[EXERCISE MATERIAL]

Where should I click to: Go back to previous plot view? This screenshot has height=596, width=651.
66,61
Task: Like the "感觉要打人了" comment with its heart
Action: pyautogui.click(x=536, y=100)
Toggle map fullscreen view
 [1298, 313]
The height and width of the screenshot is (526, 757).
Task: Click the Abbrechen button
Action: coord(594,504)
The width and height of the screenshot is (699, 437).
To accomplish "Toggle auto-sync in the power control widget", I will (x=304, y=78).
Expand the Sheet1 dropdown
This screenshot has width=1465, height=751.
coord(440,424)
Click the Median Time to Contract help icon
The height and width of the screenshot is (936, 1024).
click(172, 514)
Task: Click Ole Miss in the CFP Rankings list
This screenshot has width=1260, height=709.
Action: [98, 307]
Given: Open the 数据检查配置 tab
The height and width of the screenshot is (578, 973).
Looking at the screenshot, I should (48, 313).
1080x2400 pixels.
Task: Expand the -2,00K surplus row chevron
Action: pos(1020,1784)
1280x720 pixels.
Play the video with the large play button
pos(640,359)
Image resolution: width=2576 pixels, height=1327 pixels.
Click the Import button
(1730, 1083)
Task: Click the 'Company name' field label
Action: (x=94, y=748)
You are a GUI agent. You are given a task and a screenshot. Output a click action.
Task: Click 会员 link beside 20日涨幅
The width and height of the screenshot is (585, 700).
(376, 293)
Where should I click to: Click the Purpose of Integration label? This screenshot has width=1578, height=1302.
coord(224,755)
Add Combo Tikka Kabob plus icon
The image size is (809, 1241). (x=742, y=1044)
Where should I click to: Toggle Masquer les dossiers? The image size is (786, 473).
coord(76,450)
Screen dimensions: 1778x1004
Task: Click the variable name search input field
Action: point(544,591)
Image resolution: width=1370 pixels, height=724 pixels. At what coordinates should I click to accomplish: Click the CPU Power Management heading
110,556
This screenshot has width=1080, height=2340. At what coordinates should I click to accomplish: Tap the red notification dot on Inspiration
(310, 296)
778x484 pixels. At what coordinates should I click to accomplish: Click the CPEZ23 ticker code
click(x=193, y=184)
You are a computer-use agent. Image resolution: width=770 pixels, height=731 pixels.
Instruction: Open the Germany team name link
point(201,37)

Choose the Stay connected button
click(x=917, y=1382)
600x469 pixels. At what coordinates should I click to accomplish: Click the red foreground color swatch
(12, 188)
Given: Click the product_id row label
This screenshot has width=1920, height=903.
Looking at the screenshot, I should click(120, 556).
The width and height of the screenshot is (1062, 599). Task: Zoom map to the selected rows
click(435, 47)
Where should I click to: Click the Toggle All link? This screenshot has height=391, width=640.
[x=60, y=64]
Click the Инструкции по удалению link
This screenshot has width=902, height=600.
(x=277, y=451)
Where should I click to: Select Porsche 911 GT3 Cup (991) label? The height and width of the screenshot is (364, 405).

[/EXERCISE MATERIAL]

PROBLEM: Report each line in the preceding entries that holds the string "agent".

ANSWER BOX:
You are a GUI agent. You are given a task and a screenshot. Output a click action.
You are a computer-use agent. Image resolution: width=770 pixels, height=731 pixels.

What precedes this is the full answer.